Simvastatin increases the expressions of forkhead box P3 (FoxP3) and indoleamine-2,3-dioxygenase (IDO). (a) Tumour-infiltrating lymphocytes of Lewis lung carcinoma (3LL) control mice were isolated, and then FoxP3 gene expression was analysed by real-time polymerase chain reaction (PCR). FoxP3 gene expression was higher in the simvastatin-treated groups than in the control group (10 µM and 15 µM, *P < 0·05 compared to the control group). (b) Tumours were removed from mice from the indicated treatment groups, and IDO and FoxP3 levels were analysed by Western blot. Sample loading was normalized using a probe for beta-actin. The expression of IDO and FoxP3 within the tumour mass was increased by simvastatin treatment.

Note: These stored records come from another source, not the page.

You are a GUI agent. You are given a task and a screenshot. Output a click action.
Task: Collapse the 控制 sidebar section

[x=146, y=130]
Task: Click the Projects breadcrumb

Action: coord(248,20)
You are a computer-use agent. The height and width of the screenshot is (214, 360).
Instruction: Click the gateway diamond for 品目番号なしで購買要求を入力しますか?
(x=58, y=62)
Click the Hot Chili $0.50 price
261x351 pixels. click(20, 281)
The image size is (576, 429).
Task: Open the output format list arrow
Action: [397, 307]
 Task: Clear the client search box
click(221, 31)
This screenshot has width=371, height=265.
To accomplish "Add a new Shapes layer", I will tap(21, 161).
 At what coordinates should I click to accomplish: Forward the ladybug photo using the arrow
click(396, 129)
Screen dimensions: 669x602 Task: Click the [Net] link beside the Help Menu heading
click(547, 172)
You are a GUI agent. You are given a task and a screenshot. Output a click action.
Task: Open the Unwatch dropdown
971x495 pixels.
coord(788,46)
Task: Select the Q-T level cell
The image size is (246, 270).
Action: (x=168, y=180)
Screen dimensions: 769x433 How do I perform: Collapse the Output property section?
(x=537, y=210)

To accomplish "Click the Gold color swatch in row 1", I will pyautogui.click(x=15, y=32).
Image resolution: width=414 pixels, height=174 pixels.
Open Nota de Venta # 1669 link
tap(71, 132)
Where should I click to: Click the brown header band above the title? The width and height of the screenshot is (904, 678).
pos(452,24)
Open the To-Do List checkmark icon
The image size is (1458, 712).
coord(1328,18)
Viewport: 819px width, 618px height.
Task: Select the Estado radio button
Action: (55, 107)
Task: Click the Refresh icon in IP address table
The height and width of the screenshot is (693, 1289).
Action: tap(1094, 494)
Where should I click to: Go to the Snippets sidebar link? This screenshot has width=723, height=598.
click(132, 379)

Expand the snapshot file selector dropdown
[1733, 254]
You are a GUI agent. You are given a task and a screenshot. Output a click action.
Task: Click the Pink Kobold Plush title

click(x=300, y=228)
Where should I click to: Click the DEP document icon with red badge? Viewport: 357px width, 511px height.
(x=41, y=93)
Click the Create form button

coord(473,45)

Simvastatin increases the percentage of Tregs

To assess the relationship between simvastatin and Treg proliferation, splenocytes were isolated from non-inoculated control mice and 3LL-inoculated cancer control, low-dose and high-dose simvastatin mice. The percentage of CD4+CD25+ and CD4+CD25+FoxP3+ cells in each group was analysed by FACS using the Epics XL system. There was an increase in the percentage of CD4+CD25+ and CD4+CD25+FoxP3+ cells in the simvastatin groups compared to the 3LL-inoculated cancer control group (Fig. 6a). A representative dot plot showing the increased percentage of Tregs following simvastatin treatment is shown in Fig. 6b. These results indicated that simvastatin enhances the Tregsin vivo.

Fig. 6.

Fig. 6

Open in a new tab

Simvastatin increases the percentage of regulatory T cells (Treg) cells in vivo. C57Bl/6 mice were inoculated with Lewis lung carcinoma (3LL) cells, and then either untreated or treated with simvastatin (10 or 50 mg/kg daily). After 4 weeks, mice were killed and spleens were extracted. The percentage of CD4+CD25+ and CD4+CD25+forkhead box P3 (FoxP3)+ cells in the spleens of each group was analysed by fluorescence activated cell sorter (FACS). The percentage of CD4+CD25+ and CD4+CD25+FoxP3+ cells was significantly higher in the high-dose (50 mg/kg) simvastatin group compared to the control group (*P < 0·01 compared to the 3LL control group).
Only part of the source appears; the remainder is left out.